Jolly – The Audio Guide to Happiness Parts 1 and 2
This is a new feature section called “In Case You Missed It” where we will post reviews or articles about bands and albums you might not have heard of. In the first installment we will focus on the New York based band Jolly.
Jolly are one of a few new up and coming Prog bands. They are signed to Inside Out records, home to bands like Transatlantic, Riverside, Sound of Contact, Neal Morse and many more well-known Prog acts from the last 20 years. I first heard Jolly when they opened for Flying Colors at their NY show in 2012. Not knowing any of their material I was impressed but let me be truthful, I was there to see Flying Colors and unfortunately did not revisit the band until much later.

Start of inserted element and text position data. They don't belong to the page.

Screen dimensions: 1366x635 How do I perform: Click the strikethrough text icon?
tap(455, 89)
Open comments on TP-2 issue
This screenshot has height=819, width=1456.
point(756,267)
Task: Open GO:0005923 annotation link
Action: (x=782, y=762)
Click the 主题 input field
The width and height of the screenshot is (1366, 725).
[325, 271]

In 2011 the band released the album: The Audio Guide to Happiness Part 1. This was followed by Part 2 which came out in March of 2013. Together these albums make up what is a massive display of musicianship, songwriting, and diverse styles ranging from bossa-nova ballads to death metal. All of which is brilliantly wrapped up by four “Guidance” sections (1-4) which are meant to guide the listener thru this aural experience with the intention of leaving the listener “happy” (maybe even “Jolly”).
Part 1 starts off with the heavy rocker: “Ends Where it Starts”. It is a typical rock song that is certainly not a sign of what’s ahead, but a solid place to start. From then on we have a keyboard driven arena rocker “Joy”, followed by the old-timey piano beginning of “Pretty Darlin’.” Next comes the highlight of disc 1: “The Pattern”, which is as much Muse as it is Dream Theater influenced. The intricate time play with the ending riff is challenging indeed. By this point in the album you don’t know what to make of this band. What are they? The best part is this is just the “Guidance 1” section.
Oddly enough, there actually are not any other typical heavy rockers on disc 1. “Guidance 2” is a bit more mellow featuring the standout track “Where Everything’s Perfect”, where the band channels their inner Faith No More. The video for this song is worth checking out as well. Jolly has a great sense of humor with their videos which is another reason to expect big things from this band.
Part 2 is where the band really flexes their muscles. Kicking off with the interlude “Guidance 3” you then get your mind blown away by Firewell, which in my opinion is the band’s best track and easily one of the best songs of 2013. It packs a punch even Pantera would be impressed with. The heavy bass sound is front and center with the bass drum perfectly loud enough where you hear but it doesn’t blow your speakers. The song weaves thru a heavy verse/chorus structure followed by soft Queen-like harmonies and then shifts into death metal mode while still maintaining its melodic elements. Much like disc 1, the next track features more of the Jolly’s melodic side with “You Against the World”, an acoustic guitar based track that could easily be a radio single. Another impressive track is the overpowering “Dust Nation Bleak” which I like even for the interesting title. The shotgun double bass lies under a deceptively catchy chorus and makes this a song that gets stuck in your head for days. Think of A Perfect Circle but heavier. It’s the type of simple metal song that bands just don’t make anymore.
The “Guidance 4” section is perhaps the most diverse, kicking off with the synth based “Lucky” which clocks in at two and half minutes. “Despite the Shell” is a song you might hear Porcupine Tree do in their Fear of a Blank Planet era and is probably the bands most official Prog rock track. Unlike most bands would do, they follow this song with a non-traditional ballad “As Heard On Tape” where the band is able to incorporate the bagpipe so effortlessly, it’s as if the song would not have worked without it. The album closes perfectly with “Grand Utopia” starting off with musical-box piano melody and sounding like the theme to an insane circus.
Once done with both discs, it is so hard to grasp all of what you heard, which songs were the heavy ones, which one had that part I liked, that you immediately have to go back and listen again. It makes for an interesting and challenging ride, reminiscent of older Queen cds like Sheer Heart Attack in its diversity. In many cases with albums done as part 1 and 2, you usually find only one disc’s worth of music. There are a couple of tracks that might have been easily left off, but overwhelmingly these are 2 albums worth having on their own, and definitely in tandem.
Jolly are not a Prog band in the traditional sense, falling closer to bands like Porcupine Tree and A Perfect Circle. But fans of heavier Prog acts like Dream Theater will definitely appreciate this band and they might be heavy enough to draw fans of more mainstream acts over to check out some more Prog bands as well.